┌─ Source data
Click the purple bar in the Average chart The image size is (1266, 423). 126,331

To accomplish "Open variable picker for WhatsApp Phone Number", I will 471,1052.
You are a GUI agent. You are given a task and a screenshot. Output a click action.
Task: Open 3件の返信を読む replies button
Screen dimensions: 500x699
└─
┌─ Source data
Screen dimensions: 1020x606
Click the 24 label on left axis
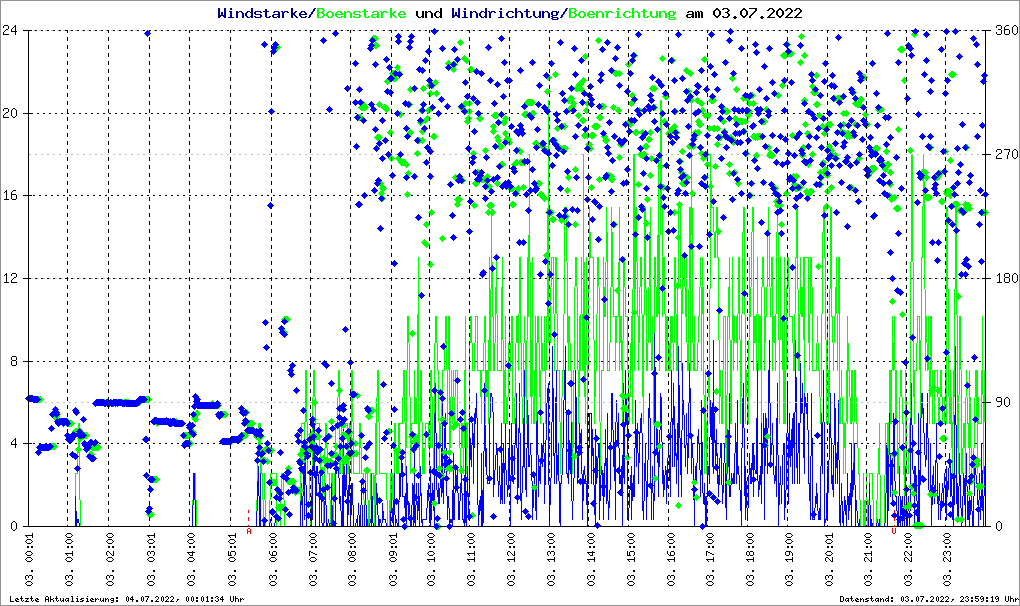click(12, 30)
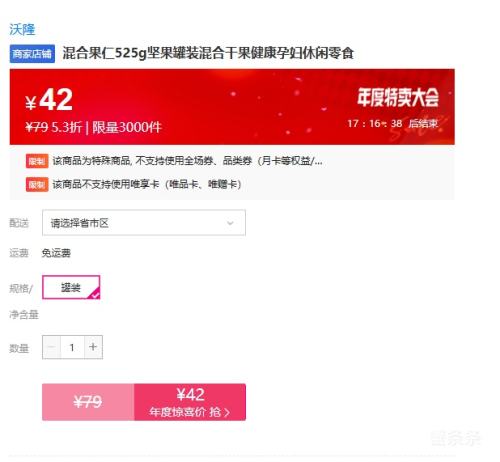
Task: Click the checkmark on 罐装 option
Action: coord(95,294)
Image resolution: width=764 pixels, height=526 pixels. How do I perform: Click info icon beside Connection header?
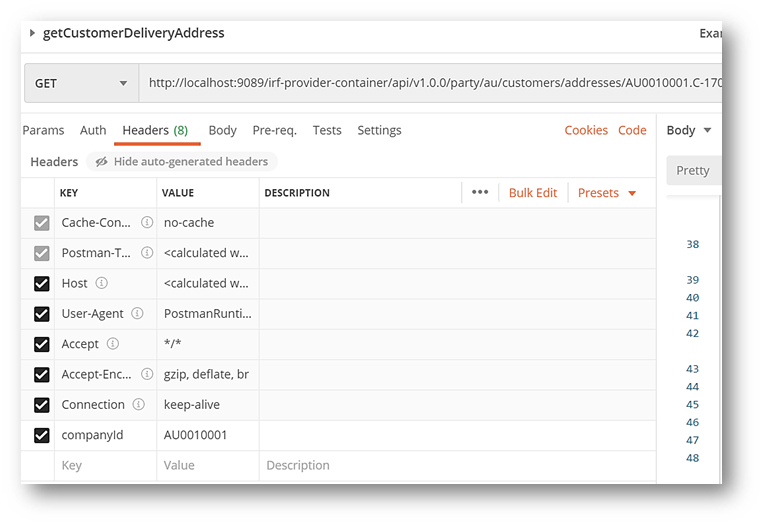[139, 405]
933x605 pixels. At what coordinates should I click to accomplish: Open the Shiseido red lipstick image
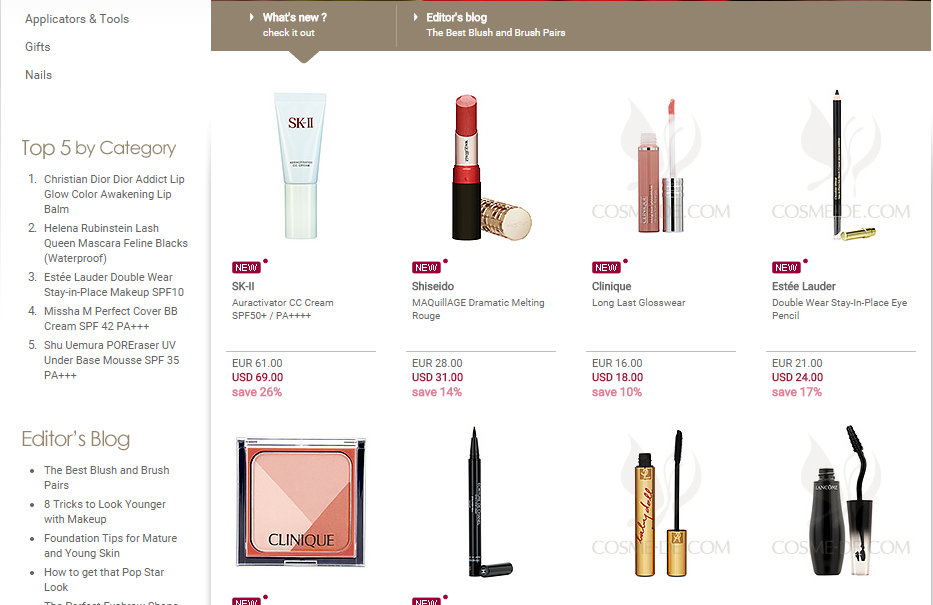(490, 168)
└─
* Work request
Apply a filter for "dimensions" to the data above, then copy each line that matches.

* Response to the task
Screen dimensions: 500x699
Screen dimensions: 1020x606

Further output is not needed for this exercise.